2. Gus Malzahn will be making his last stop on the 2013 Tiger Trek this evening. It will be in Montgomery at Riverwalk Stadium starting at 6 p.m. ET. James Crepea of the Montgomery Advertiser has all the details for those who might be interested.

3. At the risk of possible Johnny Manziel overload, I cannot recommend this article by ESPN The Magazine senior writer Wright Thompson enough. While reading it, I went through every emotion possibly toward “Johnny Football.” Anger. Pity. Fascination. Bewilderment. (One thing I must note about the story: It contains some graphic language and subject matter.)

Frankly, all you really need to know is that Thompson wrote it — for my money, one of the top sports journalists in the country without question. Read it for yourself and see how you feel about Manziel. Maybe it will cement your preconceived notions about him. Or maybe you’ll end up feeling differently about the 20-year-old lightning rod known as much for off-the-field controversies as his incredible on-the-field accomplishments.

4. Just in case you’re in Auburn this weekend, take heart: Parking will be free.

Via the Opelika-Auburn News article: “In conjunction with this weekend’s sales tax holiday weekend and Auburn University’s semester break, the Auburn City Council has suspended parking meter operations in downtown from Aug. 3-20.”

Most importantly, for you fellow football-lovers out there, yes, fall camp will have already started by this weekend.

March 30, 2013

Back to his roots: Cool, confident Kiehl Frazier relieved to be back in his comfort zone


BY AARON BRENNER | abrenner@ledger-enquirer.com


AUBURN, Ala. – Kiehl Frazier had his pick of several mentors and other trusted members of his support system during the most melancholy six months of his life.

Down the stretch of a dismal 3-9 season in which he lost his starting job, it was then-offensive coordinator Scot Loeffler.

“Even whenever they put Clint (Moseley) in, when they put Jon (Wallace) in,” the junior quarterback said, “he said, keep your confidence.
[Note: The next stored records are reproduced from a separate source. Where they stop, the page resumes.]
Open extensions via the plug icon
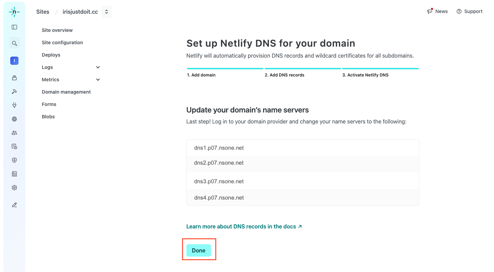This screenshot has height=272, width=494. [x=14, y=105]
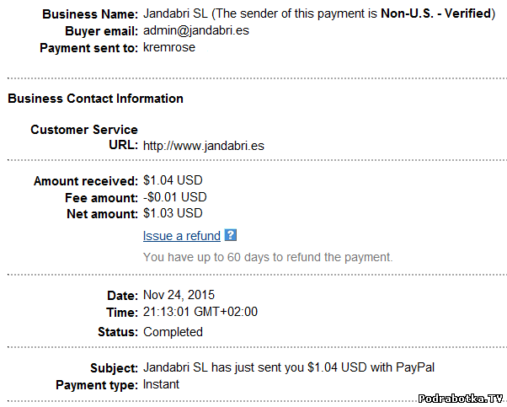507x407 pixels.
Task: Click the recipient name kremrose
Action: (x=168, y=48)
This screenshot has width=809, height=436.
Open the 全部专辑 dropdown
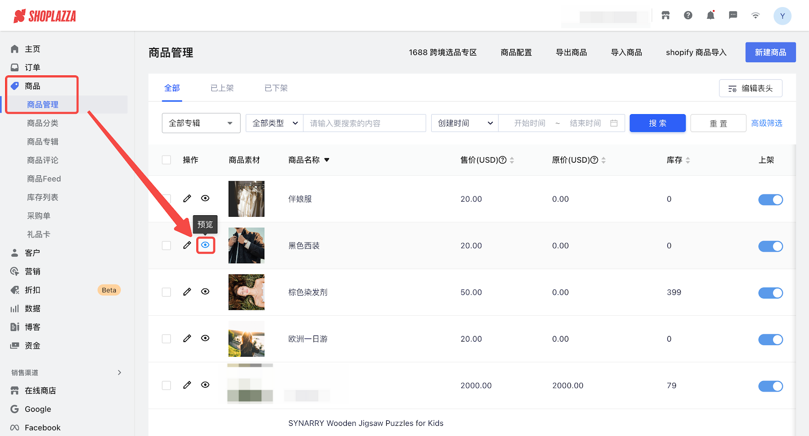tap(201, 123)
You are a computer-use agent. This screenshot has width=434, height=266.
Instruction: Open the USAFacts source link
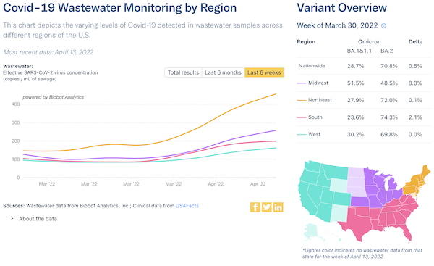click(x=187, y=206)
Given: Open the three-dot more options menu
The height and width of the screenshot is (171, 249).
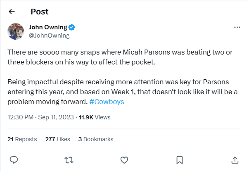Looking at the screenshot, I should tap(237, 27).
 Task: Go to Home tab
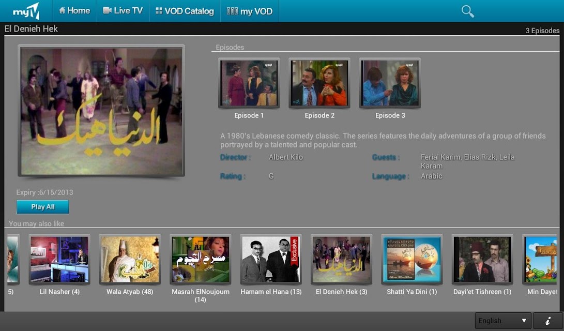tap(74, 11)
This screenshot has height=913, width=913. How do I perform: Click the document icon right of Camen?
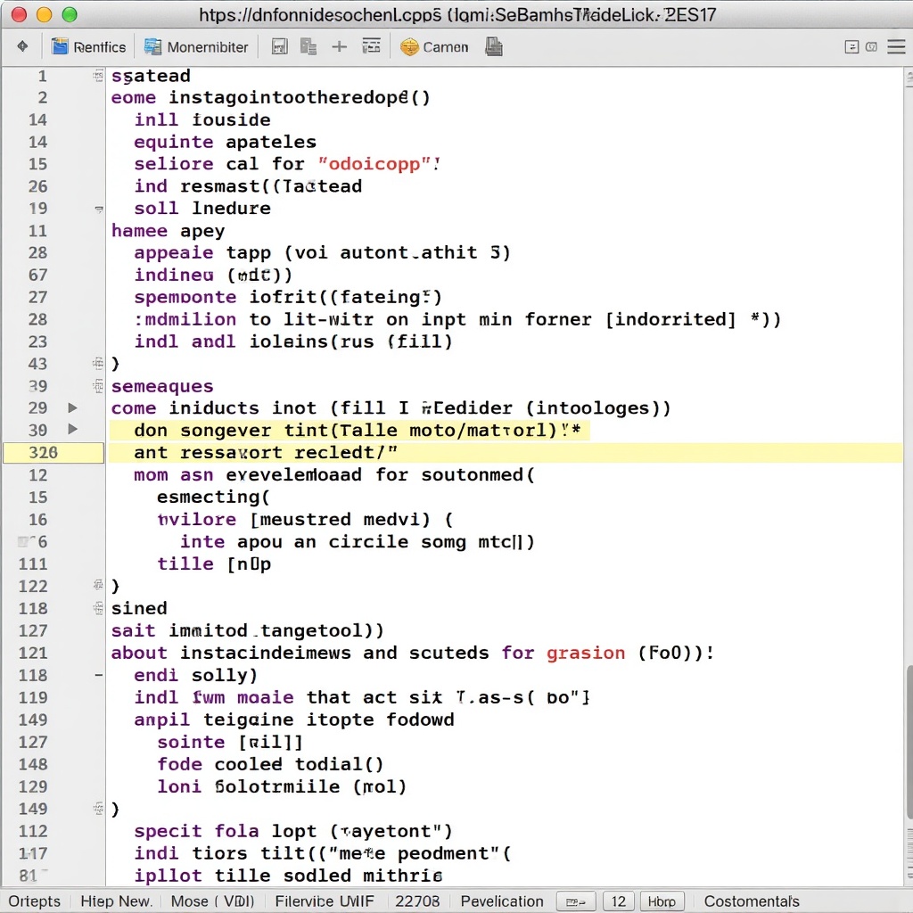point(493,47)
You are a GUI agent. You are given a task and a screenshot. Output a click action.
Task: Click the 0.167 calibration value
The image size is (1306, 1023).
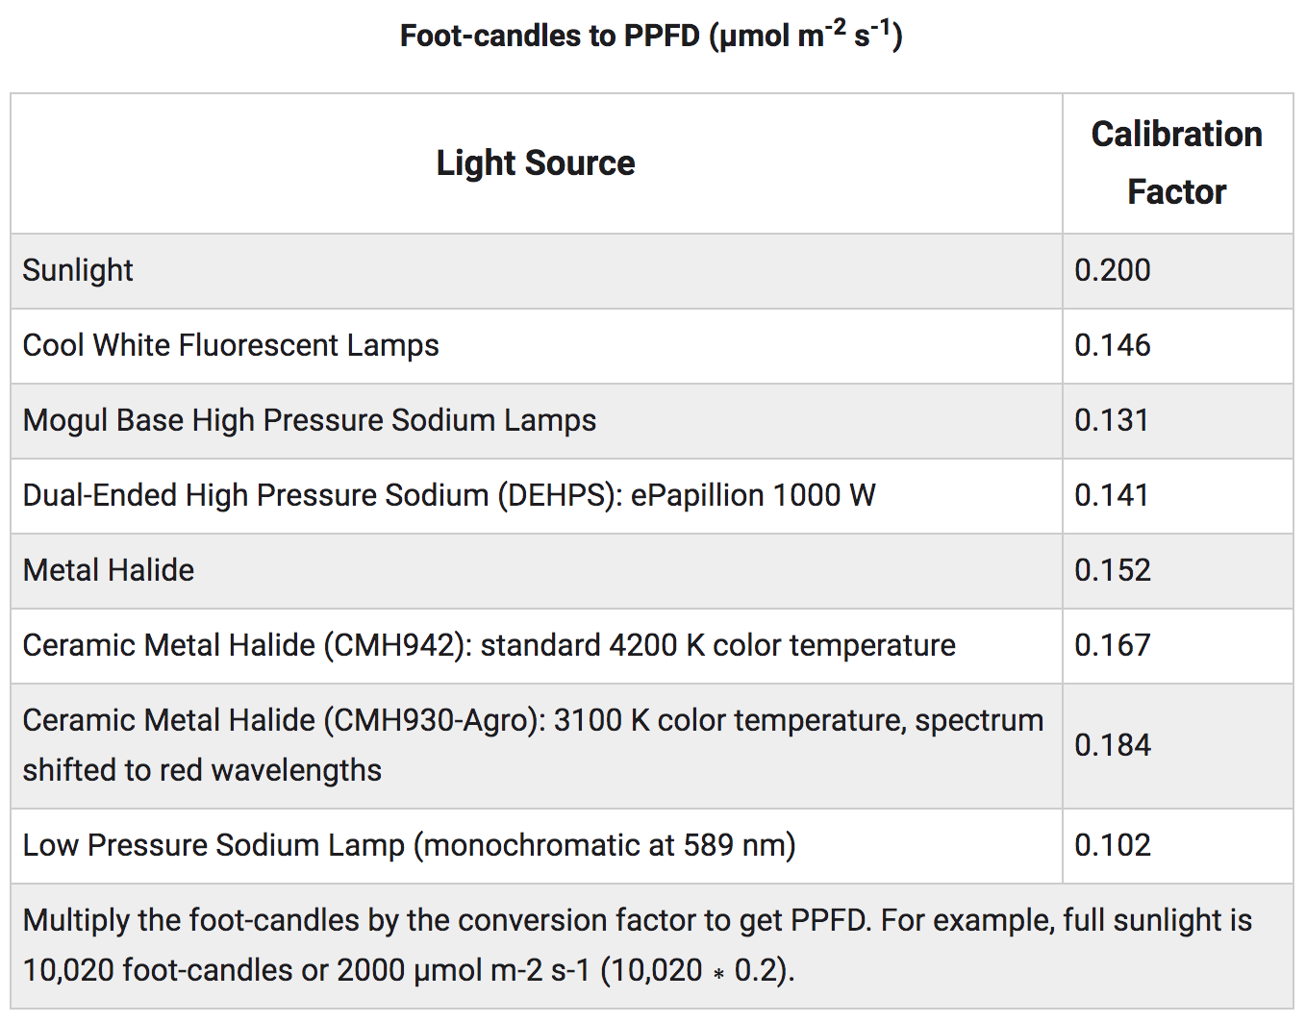point(1112,645)
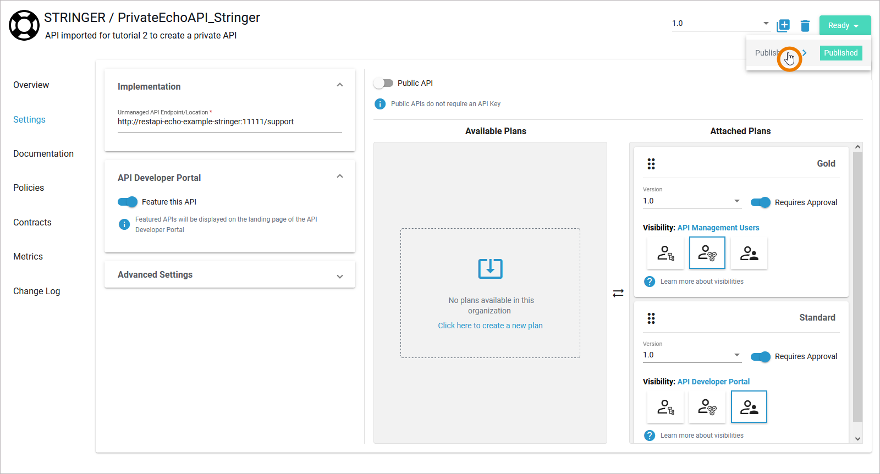Toggle Requires Approval for Gold plan

[x=761, y=202]
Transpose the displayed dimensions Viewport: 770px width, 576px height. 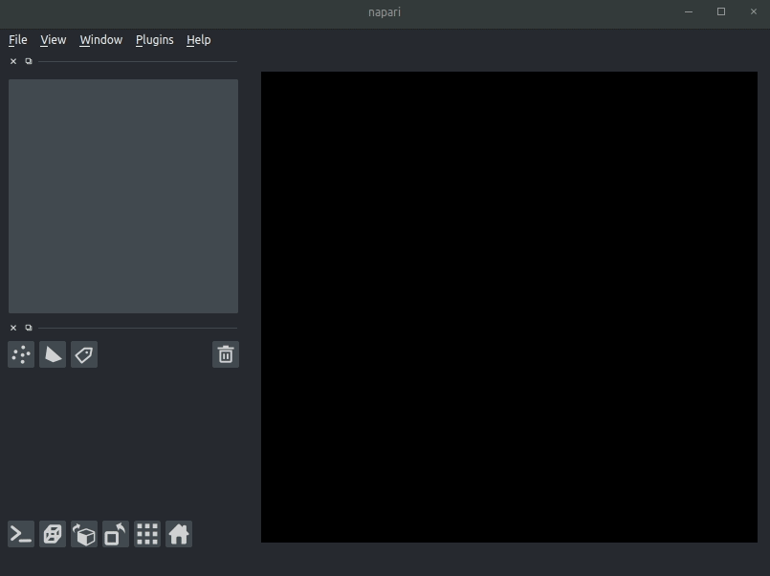tap(115, 534)
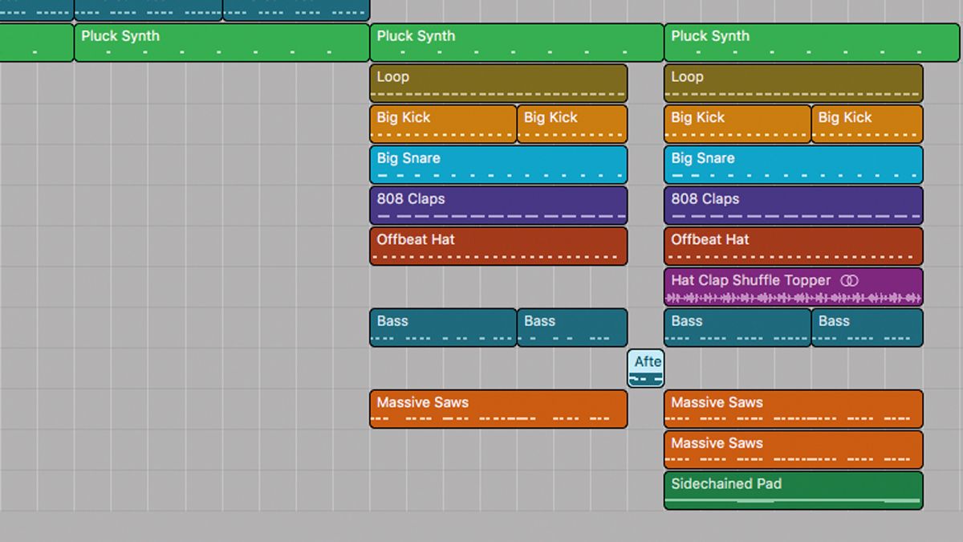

You can be a good player.”

Once the offseason began, Frazier’s father, Robin Beach, and high school coach, Josh Floyd, did their best to champion his spirit.

“He says, you’re a winner,” Frazier said of his dad’s repeated message. “You’ve been a winner your whole life. So you can still be a winner. Go be a winner.”

Recently, a fellow classmate has filled that role as well. Every time he enters Jordan-Hare Stadium – which he did for the first time in spring practice pads Saturday – Frazier walks by a statue of that famous student.

“Cam (Newton) would be around all the time, and now he’s here at school,” Frazier said. “He’s like, forget about last year. This is the offense I did well in, you can do well in it too.”

It was small-school Arkansas competition, of course, but Frazier wasn’t named USA Today’s National Player of the Year for his polite demeanor. It’s hard to say whether Frazier forgot who he once was – a blue-chip product deemed the future of the program, the heir to King Cam’s throne – but getting benched after just nine woeful halves of football had to chip away at his confidence.


“No. It hasn’t,” Frazier insisted. “I know I can be a good quarterback in this league. It’s just something that I’ve got to step up and do it.”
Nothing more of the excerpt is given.